Ohio Funds Ask for Contribution Hikes

April 14, 2006 (PLANSPONSOR.com) - State of Ohio public pension funds are seeking worker and employer contribution increases in an effort to address rising health-care costs combined with investment returns still slowly crawling back from their 2002 low point.

The Ohio Police and Fire Pension Fund became the latest to seek an increase this week. Board members voted 6-3 to ask lawmakers to approve a plan that would increase pension contribution rates for workers and employers over the next five years, raising $75 million more a year when fully implemented in 2011, the Associated Press reported.

The plan would also require more out-of-pocket health care expenses from retirees. The fund hopes to make the changes in January.

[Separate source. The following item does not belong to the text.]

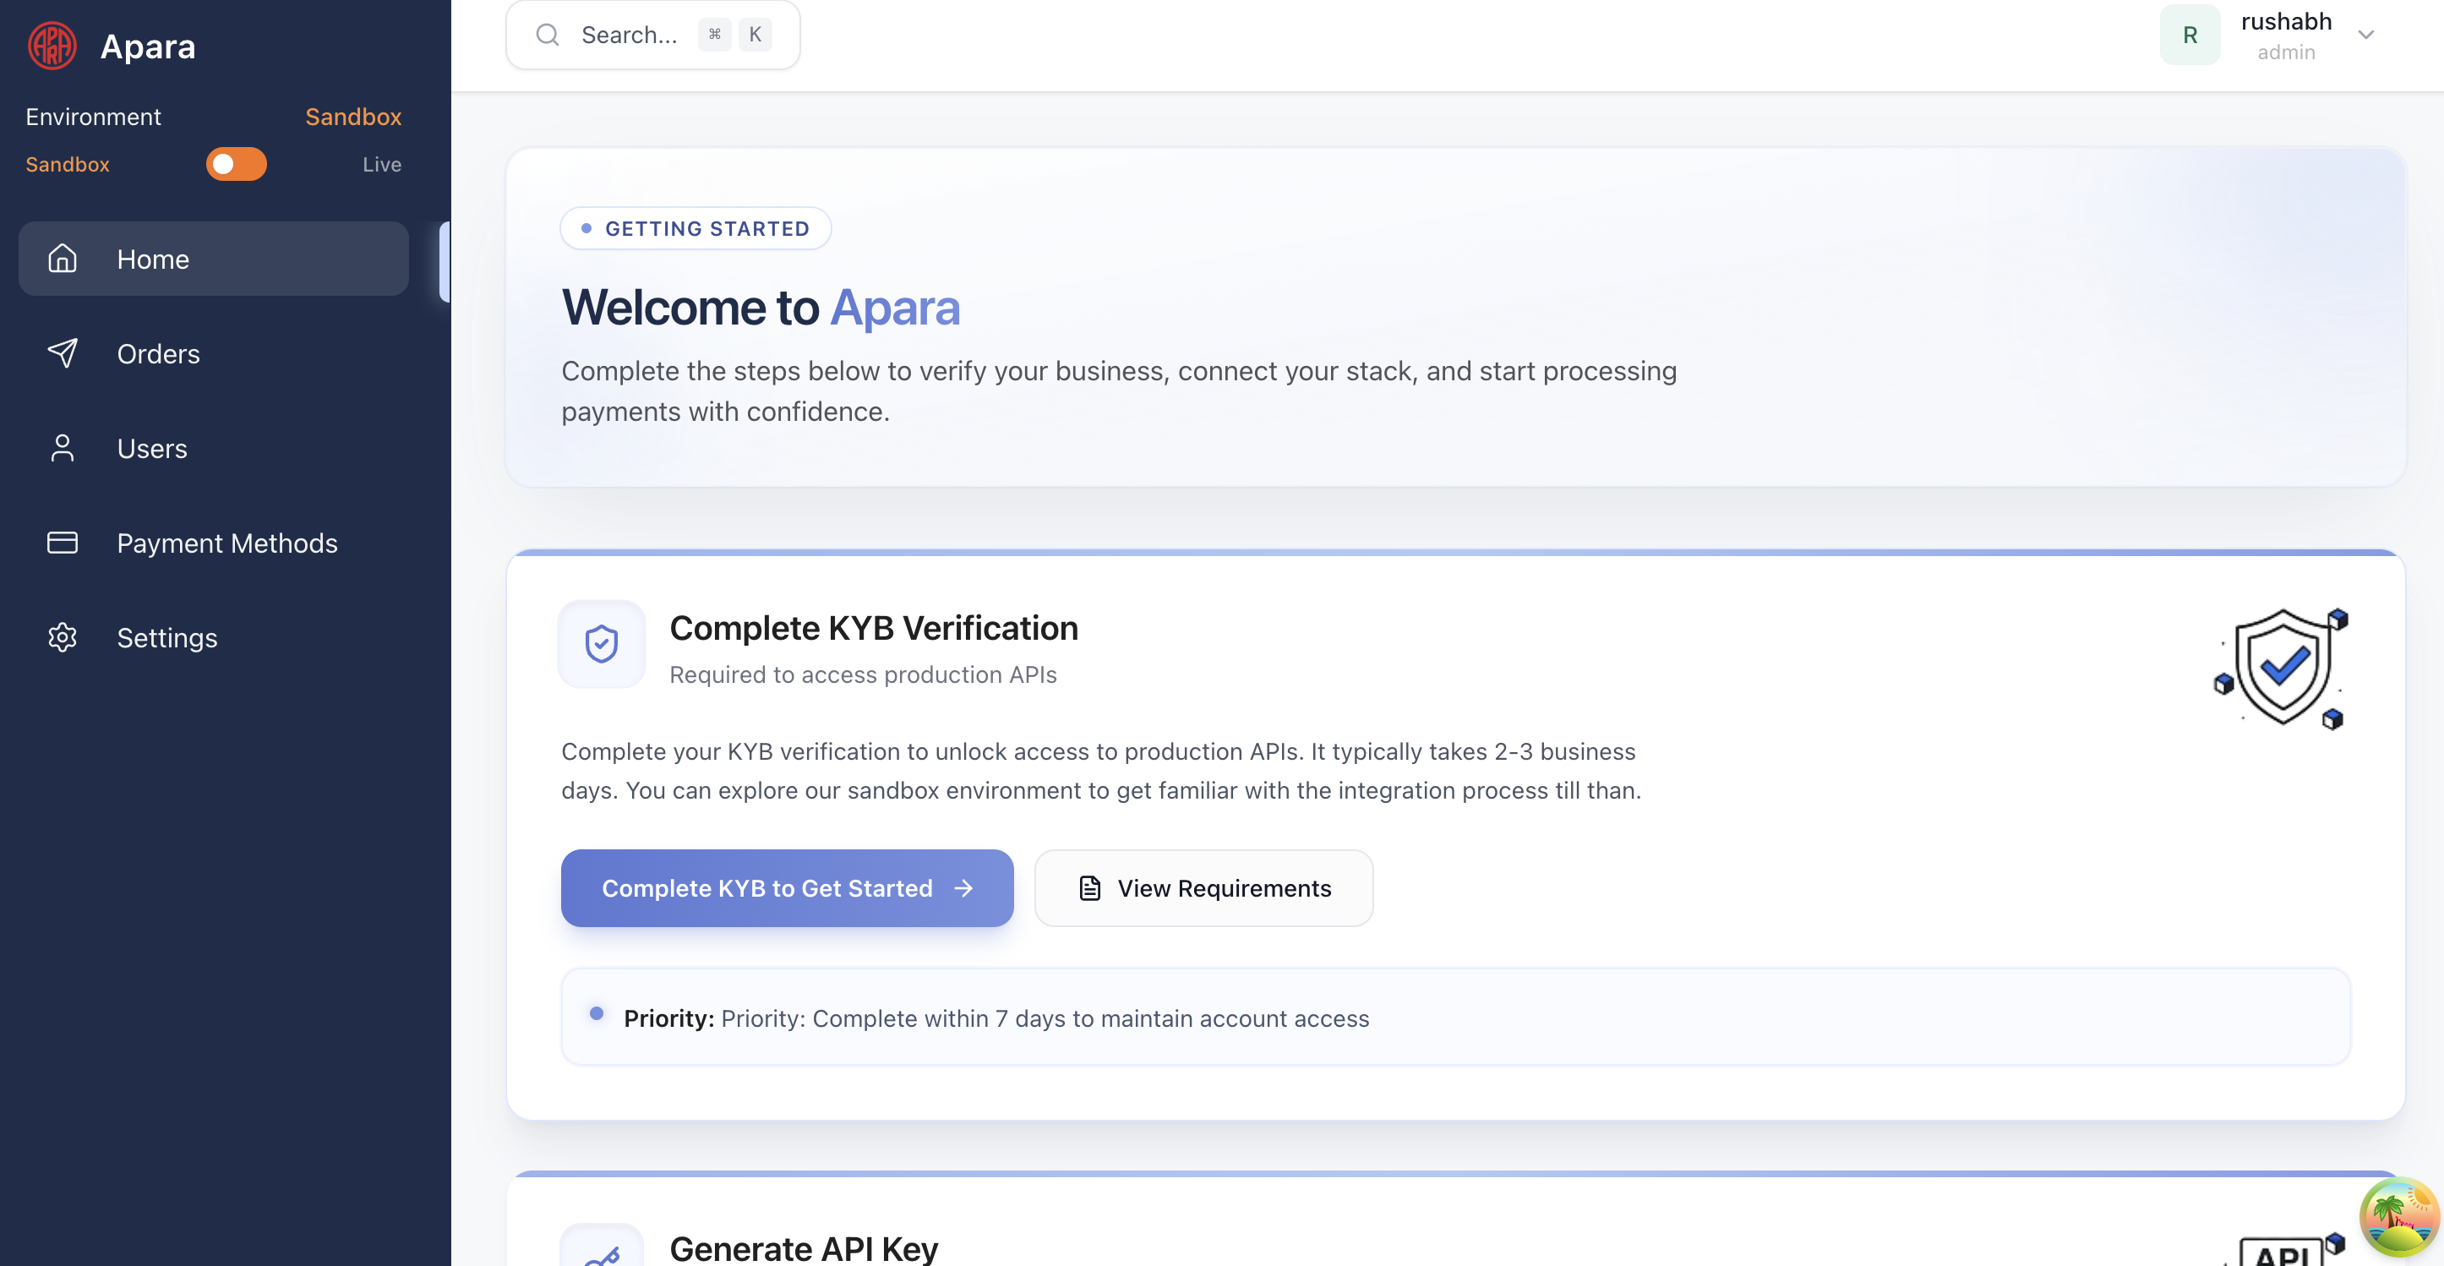Click the document icon inside View Requirements
This screenshot has height=1266, width=2444.
point(1090,887)
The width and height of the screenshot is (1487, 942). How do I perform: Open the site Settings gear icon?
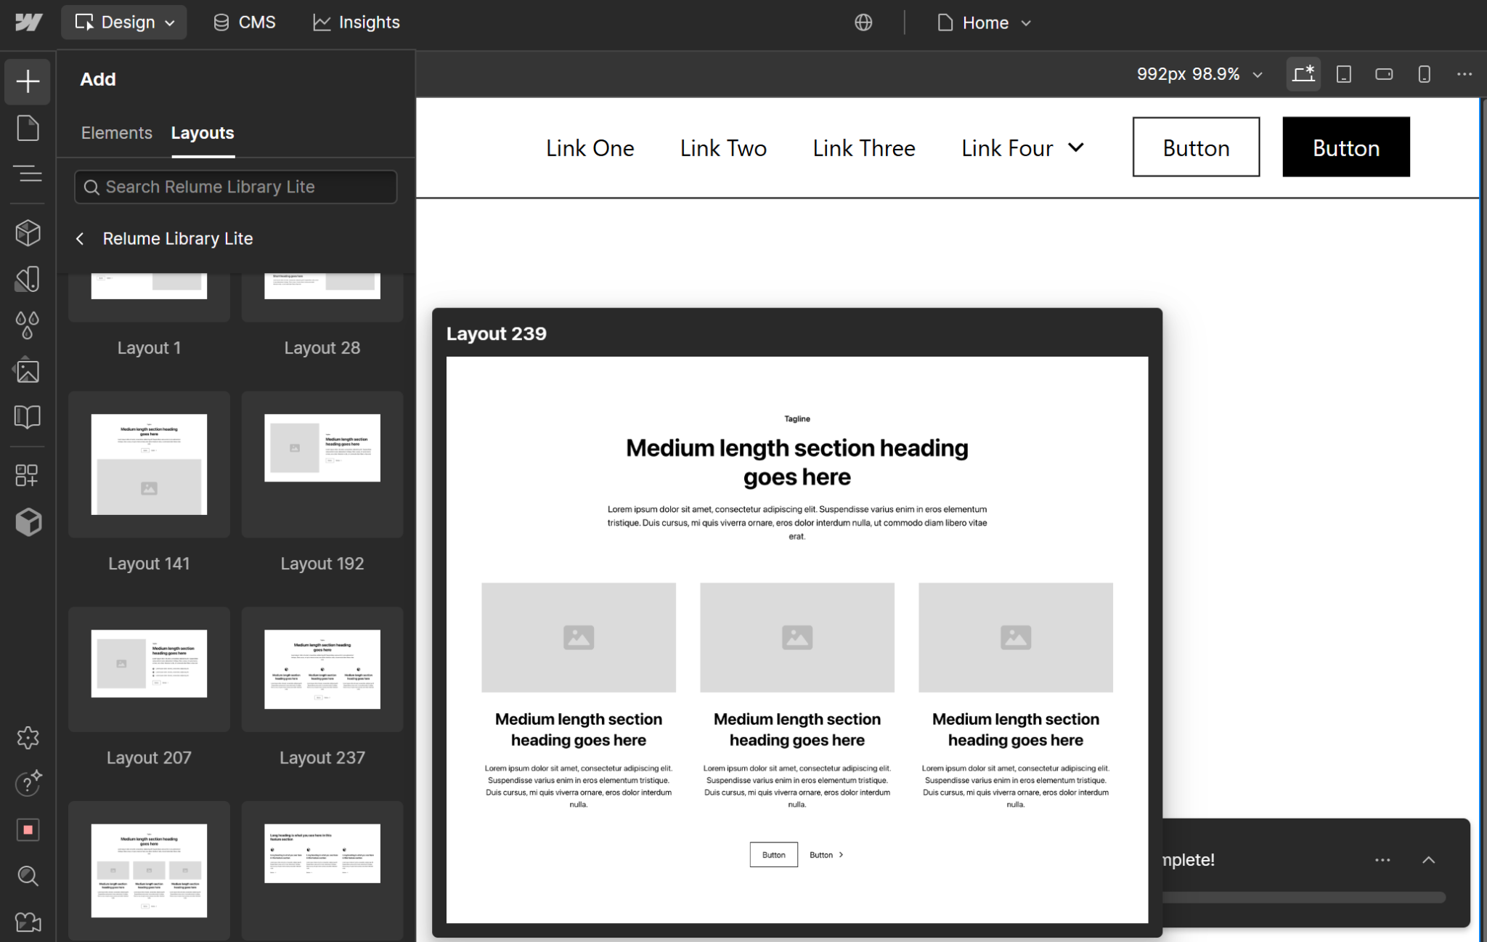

“It’s the health care that has primarily put them in a pinch,” Aristotle Hutras, executive director of the Ohio Retirement Study Council, which oversees the state’s five funds, told the Associated Press . “Everybody’s had to do something.”

The funds are obligated by law to maintain income to pay pension costs over the next 30 years, while health care is optional. Boards reluctant to slash health care benefits are seeking ways to shore up both sides of the retirement system.

Contribution rates, controlled by caps set in law for each fund, have been stable for years – some have not increased since the 1970s, Hutras noted. Raising rates now “could be a fix for a good while,” he said.